8. The fuel vapor processing apparatus according to claim 7,
wherein: the flow control valve is disposed within the backpressure
chamber.
9. The fuel vapor processing apparatus according to claim 8,
wherein the flow control valve comprises: a valve body including an
upper open end and a lower open end and extending substantially
vertically within the backpressure chamber; a ball disposed within
the valve body and vertically movable between an upper closing
position and a lower open position; wherein the upper open end is
in fluid communication with the first communication path, and the
lower open end directly communicates within the backpressure
chamber; wherein the ball is positioned at the lower open position
when the flow rate of gas per unit time is less than the
predetermined value; and wherein the ball is forced to move from
the lower open position to the upper closing position as the flow
rate of gas per unit time increases to be equal to or more than the
predetermined value.
10. The fuel vapor processing apparatus according to claim 9,
wherein: the lower open end of the valve body of the flow control
valve is located directly above the open end of the tubular passage
member.
11. The fuel vapor processing apparatus according to claim 1,
further comprising a purge valve disposed in the purge path and
configured to open and close the purge path; wherein the purge
valve is configured to open during the operation of the engine, so
that: the negative pressure of the canister is applied to the open
end of the tubular passage member to close the open end, and at the
same time or subsequently, the flow rate of gas per unit time
flowing from within the backpressure chamber to the first
communication path via the flow control valve becomes equal to or
more than the predetermined value to close the flow control valve.
Description
CROSS-REFERENCE TO RELATED APPLICATIONS
This application is based upon and claims priority to Japanese
Patent Application Serial No. 2015-046944 filed on Mar. 10, 2015,
the contents of which are incorporated in their entirety herein by
reference in their entirety for all purposes.

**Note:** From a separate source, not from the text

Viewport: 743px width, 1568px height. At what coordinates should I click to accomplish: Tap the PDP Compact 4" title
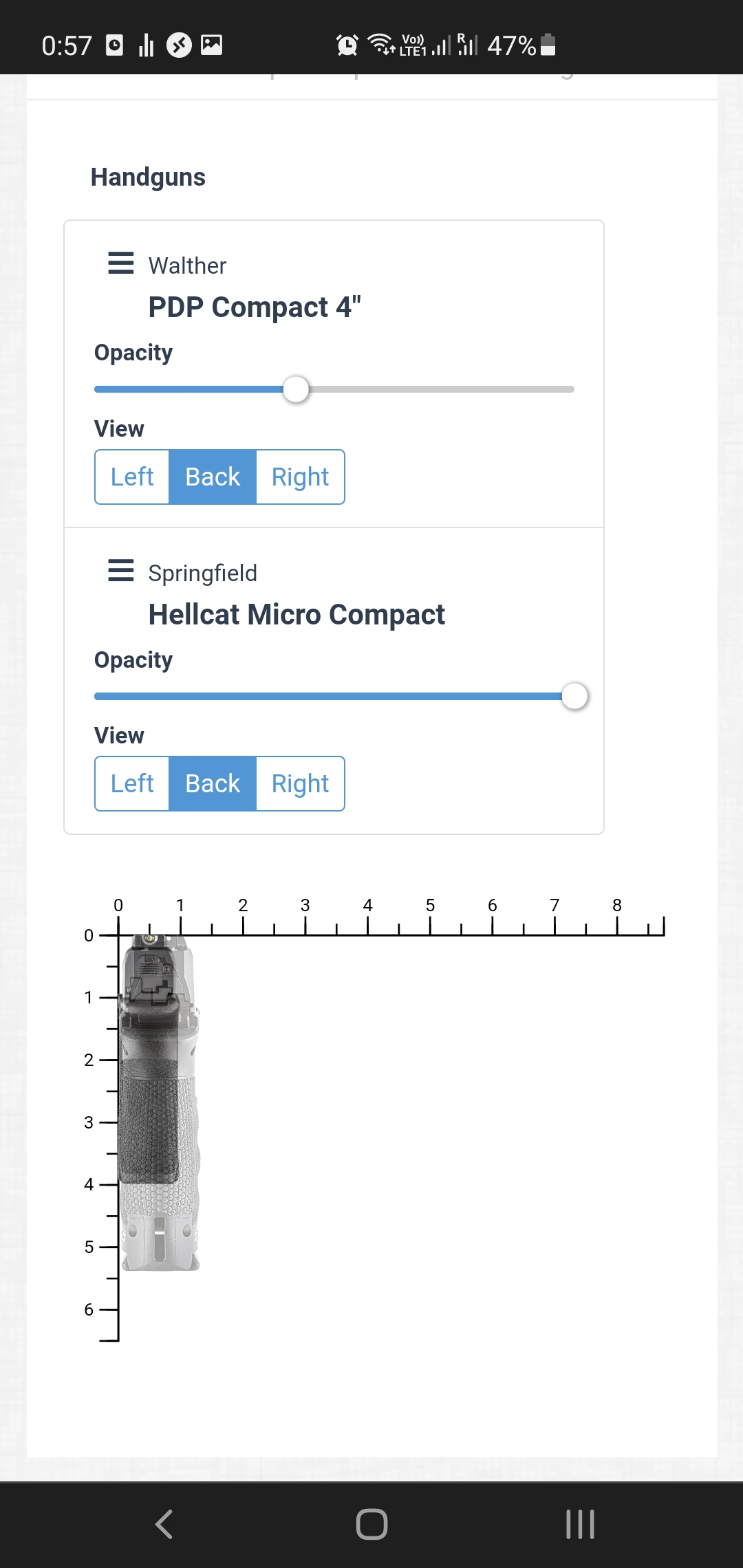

STATEMENT REGARDING FEDERALLY SPONSORED RESEARCH OR DEVELOPMENT
Not applicable.
BACKGROUND
The disclosure generally relates to an apparatus for processing
fuel vapor that may be generated in a fuel tank.
In a practically used fuel processing apparatus, a canister may be
connected to a fuel tank via a vapor path and may adsorb fuel vapor
generated in the fuel tank. The canister may be further connected
to an engine, such as an internal combustion engine of an
automobile, via a purge path, so that an intake negative pressure
generated by the operation of the engine may desorb the fuel vapor
from the canister. Due to a demand for an improvement in terms of a
processing ability of the fuel vapor processing apparatus, various
studies have been made for an increase in the adsorption capacity
of the canister and for an increase in the purge flow rate.
However, the increase in the adsorption capacity of the canister
and the increase in the purge flow rate may lead to an increase in
the pressure loss of the canister at the time of purging.
Therefore, the negative pressure applied to the fuel tank via the
vapor path at the time of purging may increase to cause unfavorable
deformation of the fuel tank. Further, if the fuel vapor generated
in the fuel tank is directly drawn into the engine, the air fuel
ratio of the engine may be disturbed. In view of this, it has been
proposed to provide a cutoff valve in the vapor path. The cutoff
valve may be closed at the time of purging so that no negative
pressure equivalent to the purge negative pressure may be applied
to the fuel tank. Japanese Laid-Open Patent Publication No.
8-100711 discloses an apparatus equipped with a valve serving as
the cutoff valve.
However, the cutoff valve disclosed in Japanese Laid-Open Patent
Application No. 8-100711 is a diaphragm valve having a diaphragm.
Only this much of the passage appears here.